* INSTRUCTIONS TO FOLLOW
Write out the full listing, matching it line for line.

* PROVIDED INFORMATION
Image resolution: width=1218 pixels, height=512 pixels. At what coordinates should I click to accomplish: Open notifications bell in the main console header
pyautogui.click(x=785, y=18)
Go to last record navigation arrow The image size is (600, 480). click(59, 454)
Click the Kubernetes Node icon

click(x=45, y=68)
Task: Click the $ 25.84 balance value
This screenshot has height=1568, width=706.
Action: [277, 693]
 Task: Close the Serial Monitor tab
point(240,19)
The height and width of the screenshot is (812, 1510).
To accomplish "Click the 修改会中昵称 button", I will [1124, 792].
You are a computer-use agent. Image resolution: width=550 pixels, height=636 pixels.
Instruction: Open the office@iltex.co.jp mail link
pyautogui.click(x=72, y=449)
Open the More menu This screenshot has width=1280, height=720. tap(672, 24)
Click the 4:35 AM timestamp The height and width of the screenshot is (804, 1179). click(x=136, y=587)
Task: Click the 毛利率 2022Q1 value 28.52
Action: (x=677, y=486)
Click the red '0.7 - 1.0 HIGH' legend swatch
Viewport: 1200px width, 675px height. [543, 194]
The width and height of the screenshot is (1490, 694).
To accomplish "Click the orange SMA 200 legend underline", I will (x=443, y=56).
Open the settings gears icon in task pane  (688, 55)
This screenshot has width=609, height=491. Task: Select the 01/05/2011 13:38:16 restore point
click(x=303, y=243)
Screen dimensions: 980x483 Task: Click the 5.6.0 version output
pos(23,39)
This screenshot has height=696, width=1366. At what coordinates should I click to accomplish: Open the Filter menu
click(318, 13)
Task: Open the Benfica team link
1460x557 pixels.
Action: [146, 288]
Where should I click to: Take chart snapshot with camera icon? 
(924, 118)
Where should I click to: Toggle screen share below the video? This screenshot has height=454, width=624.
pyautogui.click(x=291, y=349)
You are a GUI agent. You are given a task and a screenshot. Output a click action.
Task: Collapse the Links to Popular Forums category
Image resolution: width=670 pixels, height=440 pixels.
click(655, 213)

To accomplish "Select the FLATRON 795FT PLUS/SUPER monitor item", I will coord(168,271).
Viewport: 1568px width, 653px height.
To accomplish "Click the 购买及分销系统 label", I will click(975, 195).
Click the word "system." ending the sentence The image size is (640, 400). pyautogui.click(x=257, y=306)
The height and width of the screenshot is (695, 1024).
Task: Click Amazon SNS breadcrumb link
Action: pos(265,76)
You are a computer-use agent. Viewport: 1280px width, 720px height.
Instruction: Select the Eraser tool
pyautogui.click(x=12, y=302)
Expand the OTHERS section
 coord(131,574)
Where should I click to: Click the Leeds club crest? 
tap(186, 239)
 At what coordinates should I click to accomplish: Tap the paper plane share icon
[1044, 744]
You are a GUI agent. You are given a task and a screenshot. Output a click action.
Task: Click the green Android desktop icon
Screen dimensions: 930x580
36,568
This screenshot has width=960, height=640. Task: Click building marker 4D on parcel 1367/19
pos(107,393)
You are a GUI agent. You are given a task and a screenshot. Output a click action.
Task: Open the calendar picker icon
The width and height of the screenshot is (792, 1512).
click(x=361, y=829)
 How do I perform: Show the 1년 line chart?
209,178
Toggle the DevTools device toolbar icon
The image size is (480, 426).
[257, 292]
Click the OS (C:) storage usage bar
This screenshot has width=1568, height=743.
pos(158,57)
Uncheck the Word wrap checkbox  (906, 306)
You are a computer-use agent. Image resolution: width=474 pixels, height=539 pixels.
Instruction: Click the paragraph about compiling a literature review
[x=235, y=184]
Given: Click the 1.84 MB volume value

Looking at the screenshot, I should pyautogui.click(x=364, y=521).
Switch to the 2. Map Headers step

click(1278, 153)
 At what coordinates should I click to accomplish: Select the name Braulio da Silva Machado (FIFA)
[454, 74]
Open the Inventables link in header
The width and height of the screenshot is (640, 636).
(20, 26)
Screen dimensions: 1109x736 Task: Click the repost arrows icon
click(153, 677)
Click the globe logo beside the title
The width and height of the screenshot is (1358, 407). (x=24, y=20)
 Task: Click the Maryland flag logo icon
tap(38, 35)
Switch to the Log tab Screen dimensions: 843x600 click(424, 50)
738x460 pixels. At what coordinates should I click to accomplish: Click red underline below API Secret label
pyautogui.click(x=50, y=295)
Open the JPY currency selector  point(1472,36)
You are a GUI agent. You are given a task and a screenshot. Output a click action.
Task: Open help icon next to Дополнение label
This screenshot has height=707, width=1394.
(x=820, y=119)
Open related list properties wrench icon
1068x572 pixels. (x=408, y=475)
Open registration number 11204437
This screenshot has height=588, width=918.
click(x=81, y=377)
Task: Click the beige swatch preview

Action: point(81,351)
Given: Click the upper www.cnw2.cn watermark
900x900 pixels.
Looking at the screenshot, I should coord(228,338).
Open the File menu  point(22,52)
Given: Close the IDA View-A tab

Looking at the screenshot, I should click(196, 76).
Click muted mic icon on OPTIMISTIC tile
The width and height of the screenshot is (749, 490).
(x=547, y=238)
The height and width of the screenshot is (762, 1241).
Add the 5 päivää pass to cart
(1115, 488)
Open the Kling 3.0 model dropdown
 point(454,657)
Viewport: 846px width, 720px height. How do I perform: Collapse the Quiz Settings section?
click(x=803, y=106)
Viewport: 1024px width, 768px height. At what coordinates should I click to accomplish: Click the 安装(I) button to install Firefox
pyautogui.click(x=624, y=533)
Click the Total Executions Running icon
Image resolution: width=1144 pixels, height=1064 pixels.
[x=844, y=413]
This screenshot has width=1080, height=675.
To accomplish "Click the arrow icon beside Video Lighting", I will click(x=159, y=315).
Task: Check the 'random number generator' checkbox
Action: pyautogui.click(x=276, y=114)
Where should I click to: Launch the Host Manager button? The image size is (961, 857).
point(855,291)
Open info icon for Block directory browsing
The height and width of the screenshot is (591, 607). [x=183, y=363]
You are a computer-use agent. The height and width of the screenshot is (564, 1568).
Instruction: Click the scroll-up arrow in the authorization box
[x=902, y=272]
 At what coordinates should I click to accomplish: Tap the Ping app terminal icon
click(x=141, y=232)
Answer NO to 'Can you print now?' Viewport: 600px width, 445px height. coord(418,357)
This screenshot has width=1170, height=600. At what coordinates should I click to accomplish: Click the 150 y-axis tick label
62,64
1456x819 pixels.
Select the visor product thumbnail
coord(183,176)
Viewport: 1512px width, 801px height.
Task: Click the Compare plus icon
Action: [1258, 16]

* YOUR SOLUTION
Image resolution: width=1218 pixels, height=512 pixels. At what coordinates should I click to accomplish: Open notifications bell in the main console header
pyautogui.click(x=785, y=18)
Go to last record navigation arrow The image size is (600, 480). click(59, 454)
Click the Kubernetes Node icon

click(x=45, y=68)
Task: Click the $ 25.84 balance value
This screenshot has height=1568, width=706.
Action: [277, 693]
 Task: Close the Serial Monitor tab
point(240,19)
The height and width of the screenshot is (812, 1510).
To accomplish "Click the 修改会中昵称 button", I will [1124, 792].
You are a computer-use agent. Image resolution: width=550 pixels, height=636 pixels.
Instruction: Open the office@iltex.co.jp mail link
pyautogui.click(x=72, y=449)
Open the More menu This screenshot has width=1280, height=720. tap(672, 24)
Click the 4:35 AM timestamp The height and width of the screenshot is (804, 1179). click(x=136, y=587)
Task: Click the 毛利率 2022Q1 value 28.52
Action: (x=677, y=486)
Click the red '0.7 - 1.0 HIGH' legend swatch
Viewport: 1200px width, 675px height. [543, 194]
The width and height of the screenshot is (1490, 694).
To accomplish "Click the orange SMA 200 legend underline", I will (x=443, y=56).
Open the settings gears icon in task pane  (688, 55)
This screenshot has width=609, height=491. Task: Select the 01/05/2011 13:38:16 restore point
click(x=303, y=243)
Screen dimensions: 980x483 Task: Click the 5.6.0 version output
pos(23,39)
This screenshot has height=696, width=1366. At what coordinates should I click to accomplish: Open the Filter menu
click(318, 13)
Task: Open the Benfica team link
1460x557 pixels.
Action: [146, 288]
Where should I click to: Take chart snapshot with camera icon? 
(924, 118)
Where should I click to: Toggle screen share below the video? This screenshot has height=454, width=624.
pyautogui.click(x=291, y=349)
You are a GUI agent. You are given a task and a screenshot. Output a click action.
Task: Collapse the Links to Popular Forums category
Image resolution: width=670 pixels, height=440 pixels.
click(655, 213)

To accomplish "Select the FLATRON 795FT PLUS/SUPER monitor item", I will coord(168,271).
Viewport: 1568px width, 653px height.
To accomplish "Click the 购买及分销系统 label", I will click(975, 195).
Click the word "system." ending the sentence The image size is (640, 400). pyautogui.click(x=257, y=306)
The height and width of the screenshot is (695, 1024).
Task: Click Amazon SNS breadcrumb link
Action: pos(265,76)
You are a computer-use agent. Viewport: 1280px width, 720px height.
Instruction: Select the Eraser tool
pyautogui.click(x=12, y=302)
Expand the OTHERS section
 coord(131,574)
Where should I click to: Click the Leeds club crest? 
tap(186, 239)
 At what coordinates should I click to accomplish: Tap the paper plane share icon
[1044, 744]
You are a GUI agent. You are given a task and a screenshot. Output a click action.
Task: Click the green Android desktop icon
Screen dimensions: 930x580
36,568
This screenshot has width=960, height=640. Task: Click building marker 4D on parcel 1367/19
pos(107,393)
You are a GUI agent. You are given a task and a screenshot. Output a click action.
Task: Open the calendar picker icon
The width and height of the screenshot is (792, 1512).
click(x=361, y=829)
 How do I perform: Show the 1년 line chart?
209,178
Toggle the DevTools device toolbar icon
The image size is (480, 426).
[257, 292]
Click the OS (C:) storage usage bar
This screenshot has width=1568, height=743.
pos(158,57)
Uncheck the Word wrap checkbox  (906, 306)
You are a computer-use agent. Image resolution: width=474 pixels, height=539 pixels.
Instruction: Click the paragraph about compiling a literature review
[x=235, y=184]
Given: Click the 1.84 MB volume value

Looking at the screenshot, I should pyautogui.click(x=364, y=521).
Switch to the 2. Map Headers step

click(1278, 153)
 At what coordinates should I click to accomplish: Select the name Braulio da Silva Machado (FIFA)
[454, 74]
Open the Inventables link in header
The width and height of the screenshot is (640, 636).
(20, 26)
Screen dimensions: 1109x736 Task: Click the repost arrows icon
click(153, 677)
Click the globe logo beside the title
The width and height of the screenshot is (1358, 407). (x=24, y=20)
 Task: Click the Maryland flag logo icon
tap(38, 35)
Switch to the Log tab Screen dimensions: 843x600 click(424, 50)
738x460 pixels. At what coordinates should I click to accomplish: Click red underline below API Secret label
pyautogui.click(x=50, y=295)
Open the JPY currency selector  point(1472,36)
You are a GUI agent. You are given a task and a screenshot. Output a click action.
Task: Open help icon next to Дополнение label
This screenshot has height=707, width=1394.
(x=820, y=119)
Open related list properties wrench icon
1068x572 pixels. (x=408, y=475)
Open registration number 11204437
This screenshot has height=588, width=918.
click(x=81, y=377)
Task: Click the beige swatch preview

Action: point(81,351)
Given: Click the upper www.cnw2.cn watermark
900x900 pixels.
Looking at the screenshot, I should coord(228,338).
Open the File menu  point(22,52)
Given: Close the IDA View-A tab

Looking at the screenshot, I should click(196, 76).
Click muted mic icon on OPTIMISTIC tile
The width and height of the screenshot is (749, 490).
(x=547, y=238)
The height and width of the screenshot is (762, 1241).
Add the 5 päivää pass to cart
(1115, 488)
Open the Kling 3.0 model dropdown
 point(454,657)
Viewport: 846px width, 720px height. How do I perform: Collapse the Quiz Settings section?
click(x=803, y=106)
Viewport: 1024px width, 768px height. At what coordinates should I click to accomplish: Click the 安装(I) button to install Firefox
pyautogui.click(x=624, y=533)
Click the Total Executions Running icon
Image resolution: width=1144 pixels, height=1064 pixels.
[x=844, y=413]
This screenshot has width=1080, height=675.
To accomplish "Click the arrow icon beside Video Lighting", I will click(x=159, y=315).
Task: Check the 'random number generator' checkbox
Action: pyautogui.click(x=276, y=114)
Where should I click to: Launch the Host Manager button? The image size is (961, 857).
point(855,291)
Open info icon for Block directory browsing
The height and width of the screenshot is (591, 607). [x=183, y=363]
You are a computer-use agent. The height and width of the screenshot is (564, 1568).
Instruction: Click the scroll-up arrow in the authorization box
[x=902, y=272]
 At what coordinates should I click to accomplish: Tap the Ping app terminal icon
click(x=141, y=232)
Answer NO to 'Can you print now?' Viewport: 600px width, 445px height. coord(418,357)
This screenshot has width=1170, height=600. At what coordinates should I click to accomplish: Click the 150 y-axis tick label
62,64
1456x819 pixels.
Select the visor product thumbnail
coord(183,176)
Viewport: 1512px width, 801px height.
Task: Click the Compare plus icon
Action: [1258, 16]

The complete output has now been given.